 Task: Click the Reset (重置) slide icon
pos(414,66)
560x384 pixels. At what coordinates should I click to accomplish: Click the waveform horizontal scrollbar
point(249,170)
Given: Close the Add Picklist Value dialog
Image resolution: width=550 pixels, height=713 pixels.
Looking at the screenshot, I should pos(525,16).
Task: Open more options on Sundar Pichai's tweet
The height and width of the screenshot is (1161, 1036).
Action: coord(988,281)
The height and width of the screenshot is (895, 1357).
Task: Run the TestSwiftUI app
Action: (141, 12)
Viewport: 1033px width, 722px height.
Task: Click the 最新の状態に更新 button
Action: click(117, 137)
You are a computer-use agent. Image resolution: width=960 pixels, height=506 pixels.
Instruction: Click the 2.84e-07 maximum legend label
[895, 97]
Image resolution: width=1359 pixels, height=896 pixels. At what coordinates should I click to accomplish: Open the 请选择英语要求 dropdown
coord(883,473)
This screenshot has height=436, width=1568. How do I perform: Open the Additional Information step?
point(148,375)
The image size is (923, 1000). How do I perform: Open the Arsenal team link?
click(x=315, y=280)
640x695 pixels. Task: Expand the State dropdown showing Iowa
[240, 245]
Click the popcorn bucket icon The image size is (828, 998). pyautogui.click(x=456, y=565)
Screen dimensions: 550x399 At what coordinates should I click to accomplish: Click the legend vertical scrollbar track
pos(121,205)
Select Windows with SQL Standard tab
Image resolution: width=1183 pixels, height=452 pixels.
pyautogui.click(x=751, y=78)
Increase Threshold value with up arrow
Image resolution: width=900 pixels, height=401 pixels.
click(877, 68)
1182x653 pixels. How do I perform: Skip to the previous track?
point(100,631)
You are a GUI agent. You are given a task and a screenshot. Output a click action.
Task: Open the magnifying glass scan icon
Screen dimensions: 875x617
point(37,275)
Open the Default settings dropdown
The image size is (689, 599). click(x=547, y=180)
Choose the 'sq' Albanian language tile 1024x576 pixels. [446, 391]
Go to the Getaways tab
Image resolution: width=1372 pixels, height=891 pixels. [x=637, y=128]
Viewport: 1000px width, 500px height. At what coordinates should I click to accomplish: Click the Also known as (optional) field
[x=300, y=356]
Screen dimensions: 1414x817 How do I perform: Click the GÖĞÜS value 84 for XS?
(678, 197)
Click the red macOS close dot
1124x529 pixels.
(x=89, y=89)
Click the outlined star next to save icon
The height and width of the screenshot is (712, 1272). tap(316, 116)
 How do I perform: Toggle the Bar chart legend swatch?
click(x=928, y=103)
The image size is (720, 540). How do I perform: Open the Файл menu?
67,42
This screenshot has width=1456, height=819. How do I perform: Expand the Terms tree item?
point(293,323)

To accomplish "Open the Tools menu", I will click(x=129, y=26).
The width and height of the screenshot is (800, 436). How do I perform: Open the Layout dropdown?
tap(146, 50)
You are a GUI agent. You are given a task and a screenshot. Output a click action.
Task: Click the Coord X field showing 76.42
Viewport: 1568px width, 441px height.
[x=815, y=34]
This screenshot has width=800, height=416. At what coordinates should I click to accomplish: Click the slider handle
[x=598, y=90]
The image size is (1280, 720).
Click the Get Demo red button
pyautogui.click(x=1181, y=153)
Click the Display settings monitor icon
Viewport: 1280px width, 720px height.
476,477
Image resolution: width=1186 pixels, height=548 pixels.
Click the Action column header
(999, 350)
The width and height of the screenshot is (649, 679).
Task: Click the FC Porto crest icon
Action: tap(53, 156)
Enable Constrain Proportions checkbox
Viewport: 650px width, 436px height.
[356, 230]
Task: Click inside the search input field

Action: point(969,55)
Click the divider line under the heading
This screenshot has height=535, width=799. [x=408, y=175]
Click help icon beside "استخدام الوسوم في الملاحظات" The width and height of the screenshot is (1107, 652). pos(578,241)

§ §

Including any blank lines, repeat the data exactly.

 Task: Click the Reset (重置) slide icon
pos(414,66)
560x384 pixels. At what coordinates should I click to accomplish: Click the waveform horizontal scrollbar
point(249,170)
Given: Close the Add Picklist Value dialog
Image resolution: width=550 pixels, height=713 pixels.
Looking at the screenshot, I should pos(525,16).
Task: Open more options on Sundar Pichai's tweet
The height and width of the screenshot is (1161, 1036).
Action: coord(988,281)
The height and width of the screenshot is (895, 1357).
Task: Run the TestSwiftUI app
Action: (141, 12)
Viewport: 1033px width, 722px height.
Task: Click the 最新の状態に更新 button
Action: click(117, 137)
You are a computer-use agent. Image resolution: width=960 pixels, height=506 pixels.
Instruction: Click the 2.84e-07 maximum legend label
[895, 97]
Image resolution: width=1359 pixels, height=896 pixels. At what coordinates should I click to accomplish: Open the 请选择英语要求 dropdown
coord(883,473)
This screenshot has height=436, width=1568. How do I perform: Open the Additional Information step?
point(148,375)
The image size is (923, 1000). How do I perform: Open the Arsenal team link?
click(x=315, y=280)
640x695 pixels. Task: Expand the State dropdown showing Iowa
[240, 245]
Click the popcorn bucket icon The image size is (828, 998). pyautogui.click(x=456, y=565)
Screen dimensions: 550x399 At what coordinates should I click to accomplish: Click the legend vertical scrollbar track
pos(121,205)
Select Windows with SQL Standard tab
Image resolution: width=1183 pixels, height=452 pixels.
pyautogui.click(x=751, y=78)
Increase Threshold value with up arrow
Image resolution: width=900 pixels, height=401 pixels.
click(877, 68)
1182x653 pixels. How do I perform: Skip to the previous track?
point(100,631)
You are a GUI agent. You are given a task and a screenshot. Output a click action.
Task: Open the magnifying glass scan icon
Screen dimensions: 875x617
point(37,275)
Open the Default settings dropdown
The image size is (689, 599). click(x=547, y=180)
Choose the 'sq' Albanian language tile 1024x576 pixels. [446, 391]
Go to the Getaways tab
Image resolution: width=1372 pixels, height=891 pixels. [x=637, y=128]
Viewport: 1000px width, 500px height. At what coordinates should I click to accomplish: Click the Also known as (optional) field
[x=300, y=356]
Screen dimensions: 1414x817 How do I perform: Click the GÖĞÜS value 84 for XS?
(678, 197)
Click the red macOS close dot
1124x529 pixels.
(x=89, y=89)
Click the outlined star next to save icon
The height and width of the screenshot is (712, 1272). tap(316, 116)
 How do I perform: Toggle the Bar chart legend swatch?
click(x=928, y=103)
The image size is (720, 540). How do I perform: Open the Файл menu?
67,42
This screenshot has width=1456, height=819. How do I perform: Expand the Terms tree item?
point(293,323)

To accomplish "Open the Tools menu", I will click(x=129, y=26).
The width and height of the screenshot is (800, 436). How do I perform: Open the Layout dropdown?
tap(146, 50)
You are a GUI agent. You are given a task and a screenshot. Output a click action.
Task: Click the Coord X field showing 76.42
Viewport: 1568px width, 441px height.
[x=815, y=34]
This screenshot has width=800, height=416. At what coordinates should I click to accomplish: Click the slider handle
[x=598, y=90]
The image size is (1280, 720).
Click the Get Demo red button
pyautogui.click(x=1181, y=153)
Click the Display settings monitor icon
Viewport: 1280px width, 720px height.
476,477
Image resolution: width=1186 pixels, height=548 pixels.
Click the Action column header
(999, 350)
The width and height of the screenshot is (649, 679).
Task: Click the FC Porto crest icon
Action: tap(53, 156)
Enable Constrain Proportions checkbox
Viewport: 650px width, 436px height.
[356, 230]
Task: Click inside the search input field

Action: point(969,55)
Click the divider line under the heading
This screenshot has height=535, width=799. [x=408, y=175]
Click help icon beside "استخدام الوسوم في الملاحظات" The width and height of the screenshot is (1107, 652). pos(578,241)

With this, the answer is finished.